Theater: Rumanian Reunion in Minneapolis
Two directors from Bucharest restage Faulkner and Figaro
Minneapolis could be the Midwest's dream of itself. Swaths of verdant farm land radiate from the Twin Cities to outlying towns, like spokes on the wheels of a bicycle built for two. The sleek skyscrapers along Nicollet Avenue support a canopy of planetarium stars in a smogless evening sky. In Loring Park, through which Mary Tyler Moore used to jog on her way to work at the WJM-TV newsroom, thousands of goldfish huddle invitingly in a sculptured pond. On a recent Saturday night, a wagon train of autos streamed into a huge field for the summer's first football game. And across the street from that field, on the thrust stage of the Guthrie Theater, two adventurous Rumanians were toiling to expand the scope of U.S. regional theater.
This is the second year of Liviu Ciulei's tenure as the Guthrie's artistic director; last season his acclaimed stagings of The Tempest and As You Like It helped win the company record ticket revenue and a return to the national spotlight. In 1963 Sir Tyrone Guthrie opened the theater as a home (indeed, a modernist mansion) for the classical repertory. At just that time Ciulei, who was presiding over the renowned Bulandra Theater in Bucharest, hired a university student named Andrei Serban to direct Julius Caesar. With that production, performed in Kabuki style, Serban established his reputation for radical reinterpretation of the classics, and since then he has staged plays and operas in Europe and the U.S. In 1974 Ciulei followed his student to America, where he proved himself a wizardly surgeon among directors, able to cut to the heart of a play or a character without lacerating the flesh of the text.

▸ Records shown:

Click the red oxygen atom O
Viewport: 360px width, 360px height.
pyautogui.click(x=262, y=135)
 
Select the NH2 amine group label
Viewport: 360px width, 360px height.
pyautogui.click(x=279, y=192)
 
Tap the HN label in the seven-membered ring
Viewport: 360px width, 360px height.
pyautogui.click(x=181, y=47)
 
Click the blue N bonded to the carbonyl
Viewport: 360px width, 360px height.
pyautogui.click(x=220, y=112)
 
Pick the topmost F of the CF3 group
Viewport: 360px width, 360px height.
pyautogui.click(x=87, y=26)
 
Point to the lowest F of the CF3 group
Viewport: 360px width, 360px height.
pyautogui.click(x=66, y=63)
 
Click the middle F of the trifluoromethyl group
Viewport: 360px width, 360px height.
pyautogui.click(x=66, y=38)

...

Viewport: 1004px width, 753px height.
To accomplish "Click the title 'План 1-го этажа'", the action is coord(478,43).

▸ Work instructions:
a: Answer these from the theater article on the Guthrie:
(i) Along which avenue do the sleek skyscrapers stand?
(ii) In what year did Sir Tyrone Guthrie open the theater?
(iii) In what style was Andrei Serban's production of Julius Caesar performed?
b: Continue the theater article about the two Rumanian directors at the Guthrie, starting after its final sentence.

▸ Task responses:
a:
(i) Nicollet Avenue
(ii) 1963
(iii) Kabuki style

b:
Now Ciulei has brought Serban to Minneapolis for a Rumanian reunion. Curiously, both directors selected "sequels" for their summer offerings. William Faulkner's Requiem for a Nun, which Ciulei has staged, is a continuation of the story of Temple Drake first told in Sanctuary. Serban's choice, The Marriage of Figaro, is the second play in Beaumarchais's Figaro trilogy, preceded by The Barber of Seville and succeeded by The Guilty Mother. The new productions provide an instructive study in contrasts: between dark and light, stark and starkers, funeral and carnival, Southern Gothic tragedy and Age of Enlightenment farce.
In Requiem for a Nun, the past is everything, a guilty past that seeps through the soul's pores like Delta humidity. When Temple Drake was an Ole Miss coed in the 1920s, she and her beau Gowan Stevens met up with a vicious bootlegger named Popeye who abused Temple beyond pain, perhaps into a kind of rancid ecstasy. Eight years later, when Requiem begins, Temple and Gowan are married and have had two children, one of whom has been killed by Nancy, "a dope-fiend nigger whore" who served as the children's nurse. The play, like Oedipus Rex, is a detective story that tracks truths its characters would not reveal to others or themselves.